First of all, throw out this concept of 'instructions'. They do not exist in Verilog. Nothing is executed. Verilog, VHDL, SystemVerilog, etc. are what are called hardware description languages. They are not executed. They are not interpreted. They define hardware components (logic gates, flip flops, registers, etc.) and their interconnections. (Not entirely accurate I suppose; but the only verilog that you can put on an FPGA - synthesizable verilog - will not be executed or interpreted. Testbenches are a different animal.)
Clocks are used to drive flip flops and registers. Data can be shifted into flip flops and registers on the edges of the clock. So inside of an always @(posedge clk) block, all of the statements will be 'executed' simultaneously and the results will be latched into the registers on the clock edge, according to the rules of how the HDL statements are interpreted. Be very careful where you are using = and <=, though. The meaning of these two assignment operations is very different inside of an always block. The basic idea is that all of the = operations are dealt with first in order of appearance. This happens at the propagation speed of the gates. Then all of the <= are dealt with at the same time, storing the argument into a register. The only thing the clock affects in this case is precisely when the registers are updated. If you are running a simulation, it won't matter how many operations need to occur between registers, but on an FPGA the clock will have to be slow enough to ensure that any changes have been able to propagate through the logic.

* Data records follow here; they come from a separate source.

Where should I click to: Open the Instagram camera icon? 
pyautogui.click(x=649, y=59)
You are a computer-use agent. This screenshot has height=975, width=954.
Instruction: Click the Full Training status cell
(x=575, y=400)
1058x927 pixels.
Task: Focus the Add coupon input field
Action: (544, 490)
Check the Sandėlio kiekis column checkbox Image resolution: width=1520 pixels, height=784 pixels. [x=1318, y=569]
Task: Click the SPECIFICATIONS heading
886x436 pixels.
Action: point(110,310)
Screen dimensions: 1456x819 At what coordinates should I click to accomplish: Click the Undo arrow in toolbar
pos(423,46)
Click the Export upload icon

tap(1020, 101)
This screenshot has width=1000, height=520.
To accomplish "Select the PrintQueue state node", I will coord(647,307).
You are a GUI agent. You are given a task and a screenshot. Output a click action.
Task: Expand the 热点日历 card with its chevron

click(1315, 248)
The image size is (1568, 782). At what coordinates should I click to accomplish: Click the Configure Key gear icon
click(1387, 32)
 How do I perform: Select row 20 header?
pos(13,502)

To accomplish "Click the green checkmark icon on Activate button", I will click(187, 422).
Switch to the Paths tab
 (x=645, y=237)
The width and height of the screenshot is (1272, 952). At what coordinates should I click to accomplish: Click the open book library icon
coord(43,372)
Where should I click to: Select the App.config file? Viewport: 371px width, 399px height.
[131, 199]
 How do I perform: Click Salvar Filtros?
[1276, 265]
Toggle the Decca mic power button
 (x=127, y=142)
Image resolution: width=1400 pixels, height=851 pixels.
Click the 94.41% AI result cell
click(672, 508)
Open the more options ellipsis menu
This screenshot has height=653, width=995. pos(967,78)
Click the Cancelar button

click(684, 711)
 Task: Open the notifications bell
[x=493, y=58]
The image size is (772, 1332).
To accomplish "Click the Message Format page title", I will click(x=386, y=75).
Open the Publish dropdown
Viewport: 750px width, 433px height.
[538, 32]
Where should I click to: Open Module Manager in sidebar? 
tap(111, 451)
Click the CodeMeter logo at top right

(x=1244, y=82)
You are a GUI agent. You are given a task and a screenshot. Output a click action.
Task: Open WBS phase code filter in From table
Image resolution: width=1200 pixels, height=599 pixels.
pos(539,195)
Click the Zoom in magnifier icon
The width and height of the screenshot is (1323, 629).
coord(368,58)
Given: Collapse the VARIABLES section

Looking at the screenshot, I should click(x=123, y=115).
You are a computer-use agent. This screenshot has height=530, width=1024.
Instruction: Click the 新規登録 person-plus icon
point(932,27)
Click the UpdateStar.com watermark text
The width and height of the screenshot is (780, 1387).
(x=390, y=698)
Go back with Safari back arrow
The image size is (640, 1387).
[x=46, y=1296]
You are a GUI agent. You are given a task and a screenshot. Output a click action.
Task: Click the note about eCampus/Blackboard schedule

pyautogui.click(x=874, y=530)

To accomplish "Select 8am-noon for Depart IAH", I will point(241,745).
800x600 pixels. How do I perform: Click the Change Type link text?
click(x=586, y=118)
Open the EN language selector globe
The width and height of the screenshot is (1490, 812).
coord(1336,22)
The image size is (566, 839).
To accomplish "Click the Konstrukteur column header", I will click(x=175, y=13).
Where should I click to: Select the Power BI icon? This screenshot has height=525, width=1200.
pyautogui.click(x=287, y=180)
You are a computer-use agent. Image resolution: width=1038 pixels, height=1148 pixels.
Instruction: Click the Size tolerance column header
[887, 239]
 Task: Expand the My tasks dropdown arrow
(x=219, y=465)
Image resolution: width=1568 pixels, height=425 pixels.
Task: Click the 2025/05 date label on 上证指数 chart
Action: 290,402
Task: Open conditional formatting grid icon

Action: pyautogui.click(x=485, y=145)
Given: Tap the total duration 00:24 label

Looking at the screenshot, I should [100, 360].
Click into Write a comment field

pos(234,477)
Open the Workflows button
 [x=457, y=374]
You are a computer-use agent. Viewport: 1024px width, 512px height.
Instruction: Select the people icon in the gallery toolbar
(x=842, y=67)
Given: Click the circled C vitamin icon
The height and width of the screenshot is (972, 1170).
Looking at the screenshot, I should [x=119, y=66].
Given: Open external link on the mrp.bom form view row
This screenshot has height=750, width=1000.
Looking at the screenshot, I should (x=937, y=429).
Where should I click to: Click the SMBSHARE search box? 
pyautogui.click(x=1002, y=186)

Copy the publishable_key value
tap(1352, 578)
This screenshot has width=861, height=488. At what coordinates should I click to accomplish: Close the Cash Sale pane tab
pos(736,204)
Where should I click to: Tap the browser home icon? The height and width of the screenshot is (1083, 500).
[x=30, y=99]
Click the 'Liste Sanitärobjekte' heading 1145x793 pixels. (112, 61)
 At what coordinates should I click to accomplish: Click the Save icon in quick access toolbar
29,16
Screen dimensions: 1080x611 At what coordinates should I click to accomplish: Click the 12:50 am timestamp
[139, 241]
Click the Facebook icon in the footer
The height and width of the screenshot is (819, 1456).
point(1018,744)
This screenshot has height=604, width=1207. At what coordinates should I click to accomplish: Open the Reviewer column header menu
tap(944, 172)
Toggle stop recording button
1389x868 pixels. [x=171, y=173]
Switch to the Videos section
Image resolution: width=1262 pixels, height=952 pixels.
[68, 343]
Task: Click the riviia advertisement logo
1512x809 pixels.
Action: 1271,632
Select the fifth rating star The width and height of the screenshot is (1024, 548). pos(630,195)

Faster clocks can be generated using a device called a phased lock loop (PLL). PLLs are not synthesizeable in verilog, but generally there is a way to instantiate a dedicated PLL component on the FPGA you are using. Actually, I take that back, you can certainly make a digital PLL in verilog, but you can only use it to generate signals lower than the clock frequency. A PLL contains a voltage controlled oscillator, one or more frequency dividers, a phase comparator, and some control circuitry. The output of the VCO is divided down and phase compared with the input frequency. The VCO control voltage is adjusted until the divided down VCO output precisely matches the frequency and phase of the reference signal. If you set the divider to 5 and use 50 MHz for the reference frequency, the PLL will generate a 250 MHz signal that is precisely phase locked to the 50 MHz reference. There are several reasons for doing this. Using a PLL allows generation of multiple clocks so different logic can be run at different speeds e.g. for specific peripheral interfaces or for slow, complex combinatorial logic. It also can allow the device to control its own clock frequency to save power.
Blocking statements inside of always blocks will generate combinatorial logic. Again, this logic will generally always be 'executed' regarless of the clock because it defines actual logic gates. It can be beneficial to use a few temporary variables, but care must be taken to ensure that there isn't so much extra logic that the timing requirements are not met.
When you assign to a register in an edge-sensitive always block, you're defining a flip-flop. FPGAs do not have flip-flops that can trigger on both edges of a clock.
In order to do what you want, you are going to need to have two separate always blocks, one for each edge of the clock, and then figure out a way to combine the outputs of the two blocks without creating glitches.
For example, one always block could contain your programmable divider. Design it so that the output duty cycle is less than 50% when given an odd number. Use the second always block (on the other clock edge) to delay the output of the first block by 1/2 clock, then OR the two outputs together. Disable the output of the second block for even divider values.